Many of the works in “Remembrance” refer to unsettling concepts and historical events that remain nearly unspeakable to Australians. Julie Gough’s Dark Valley, Van Diemen’s Land (2008), for instance, references the attempted extermination and forced exile of Indigenous people from Tasmania by colonists in the early 19th century (during the Black War). Gough’s work is a necklace of coal, created in dialogue with the traditional shell necklaces of the artist’s Indigenous ancestors. Formed in the shape of Tasmania, and hung from antlers, the work appears as a kind of trophy.

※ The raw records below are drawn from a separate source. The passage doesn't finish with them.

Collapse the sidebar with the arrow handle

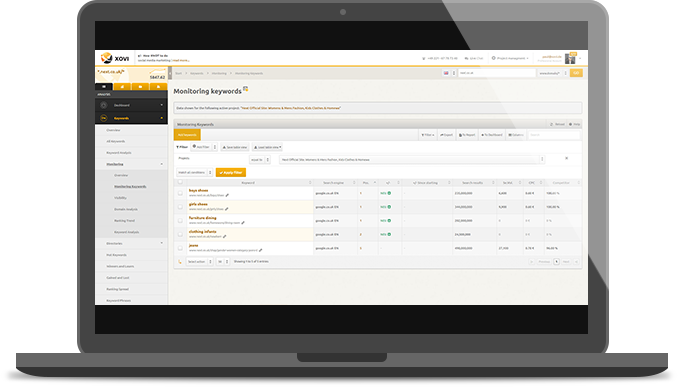(x=170, y=73)
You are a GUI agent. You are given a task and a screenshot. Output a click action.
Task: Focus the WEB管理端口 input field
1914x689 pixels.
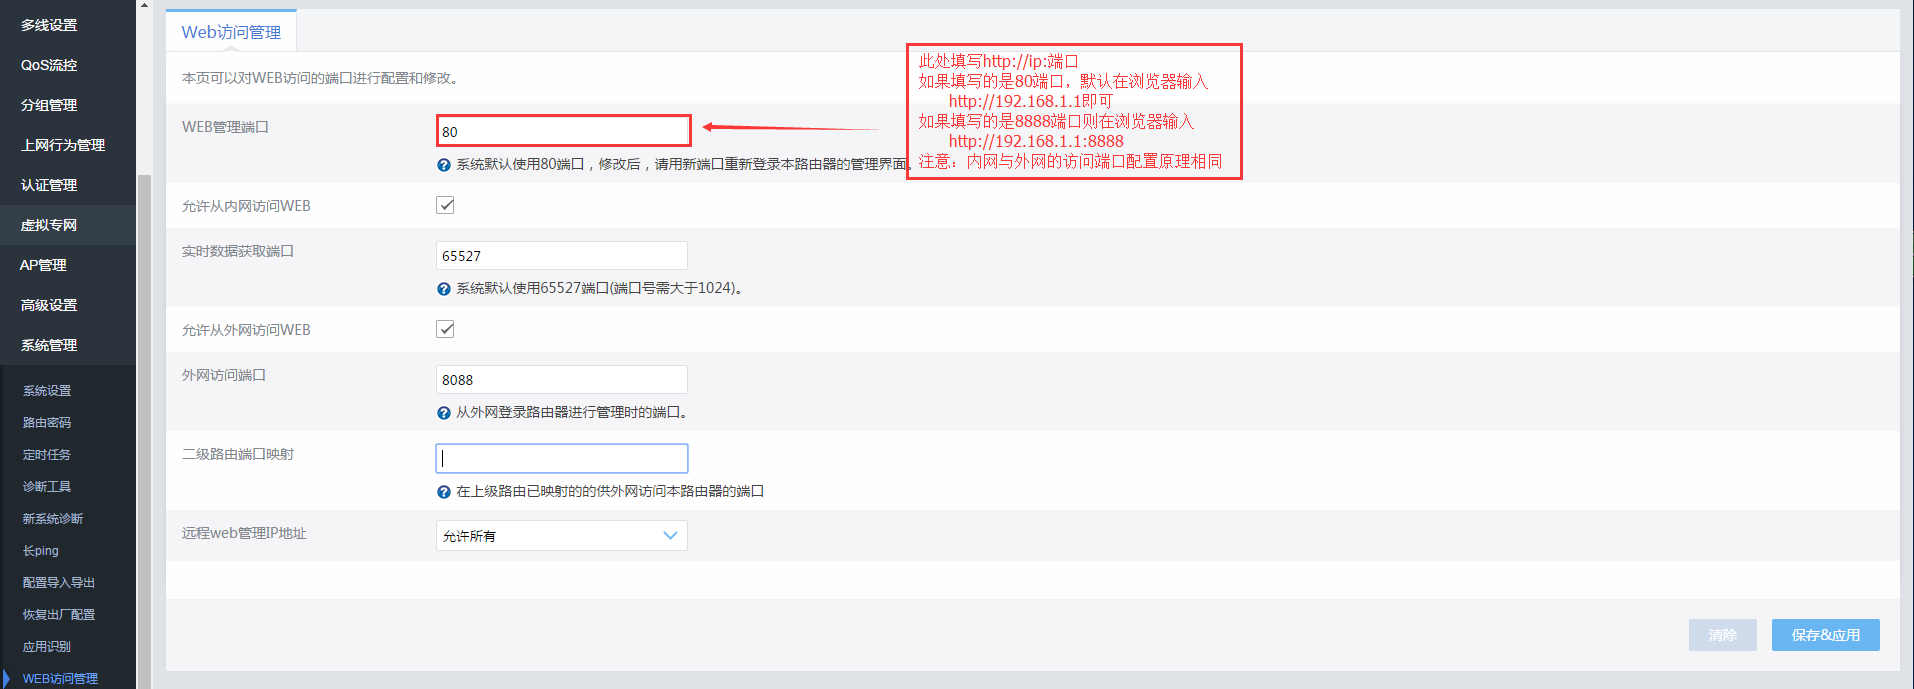pos(563,131)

Yhonnie Scarce’s the silence of others (series of six) N2360, N2409, N2357, N2394, N1858, N2358 (2014) is a blown-glass work depicting traditional Indigenous foods, displayed as taxonomic specimens under glass domes. Each food item is inscribed with a number, which corresponds to numbers assigned to Scarce’s grandfather, great-grandfather, and great-grandmother, as they endured degrading scientific examinations by anthropologist Norman Tindale during the late 1930s.

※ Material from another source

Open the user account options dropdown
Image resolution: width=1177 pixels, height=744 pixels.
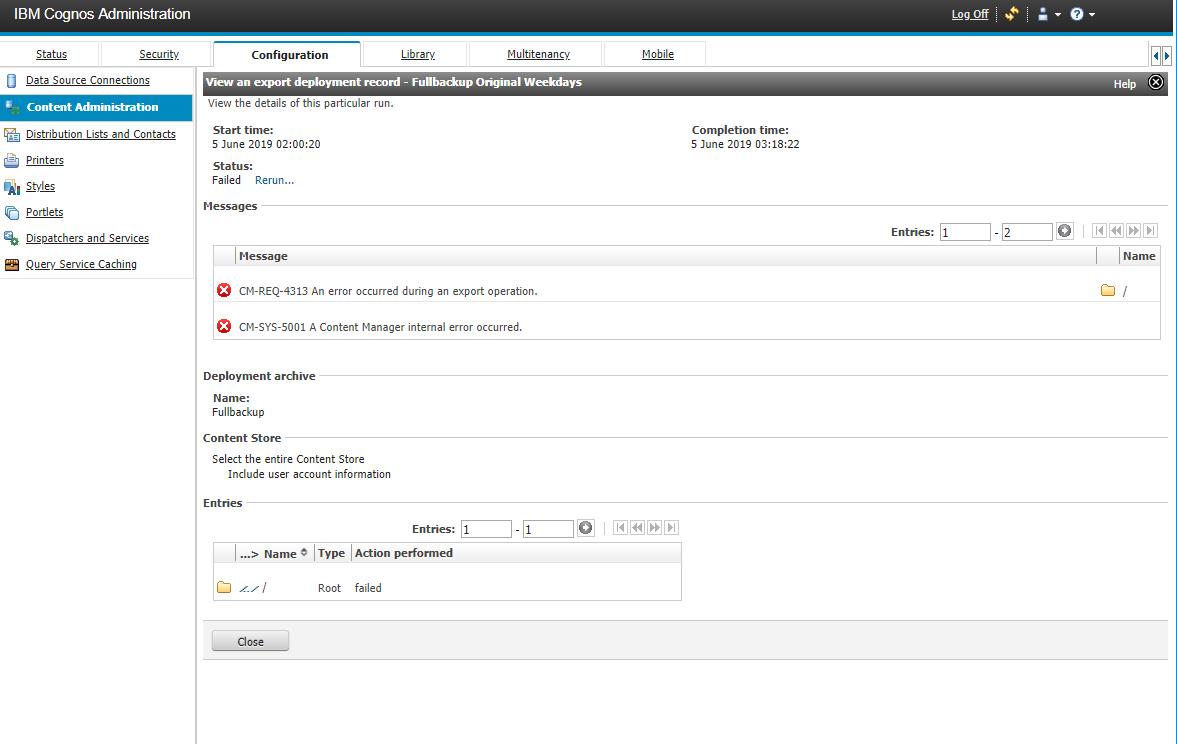point(1048,14)
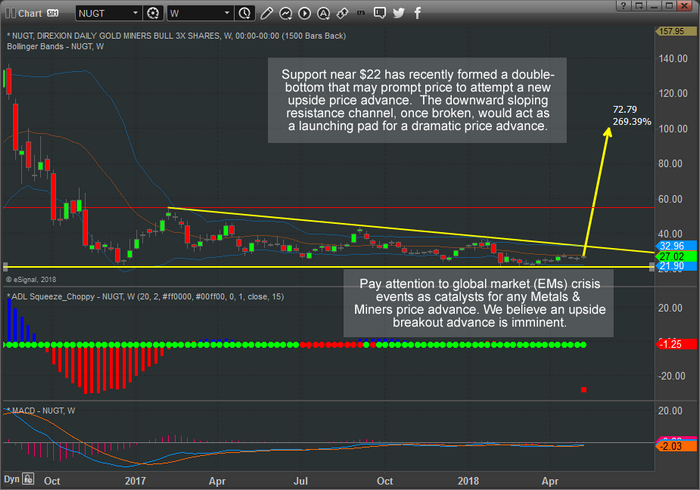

“I wanted to reference how [my relatives] were seen as just objects for testing, and how they were disrespected as human beings,” said Scarce in an email interview. “You will often find documents relating to this research where there are only numbers stipulating who these people were rather than their names.”
Next to Scarce’s art, Vernon Ah Kee’s installation many lies (2004) fills a wall. The work, consisting of a diagonal slash of black text against a white background, addresses the perpetuation of falsehoods and the mistreatment of Indigenous peoples.

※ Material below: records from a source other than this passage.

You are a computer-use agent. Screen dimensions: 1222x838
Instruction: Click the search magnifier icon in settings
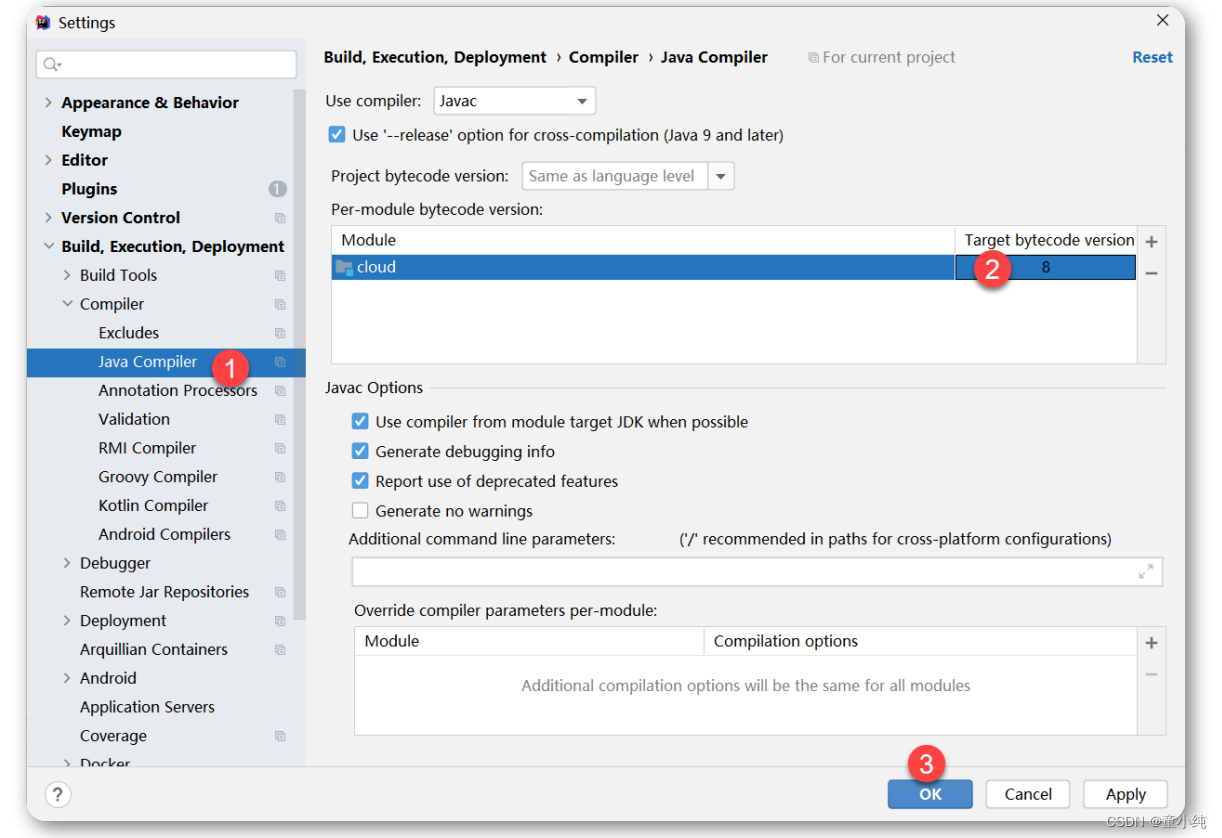pyautogui.click(x=50, y=65)
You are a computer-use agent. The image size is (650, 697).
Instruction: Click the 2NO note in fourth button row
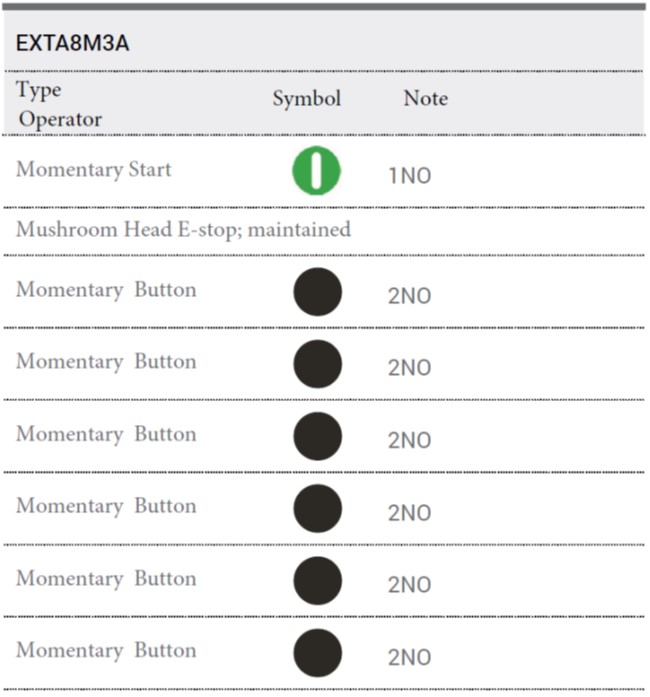[x=409, y=513]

Ah Kee said he sees the work as an outlet to voice his frustration over being made to feel out of place in his own home. “Outside of the country we exist as people. Within Australia we exist as a kind of subhuman,” Ah Kee said, explaining that Indigenous Australians were never acknowledged by colonists with treaties or even a bill of rights (Australia has none). Indigenous Australians have a significantly lower life expectancy than their non-Indigenous counterparts, he said, attributing this to centuries of mistreatment and disrespect.
Despite—but also because of—these inequities, Ah Kee and Scarce see their art as a platform from which to share their stories. “I think we, as artists, are in a really strong position to speak out about the issues relating to the colonization of Australia and how this has affected us as Aboriginal people,” said Scarce, whose work was included in an official exhibition at the 55th Venice Biennale in 2013. “I am often referred to as a politically motivated artist, and I am happy to embrace that term. I find it empowering.”
Ah Kee, also a Venice Biennale veteran, said he sees activism—and the commitment to remembering history as well as educating others about the plight of Indigenous Australians—as an obligation. “We have to be responsible for describing ourselves,” he said. “We have to be responsible for demonstrating our complexity."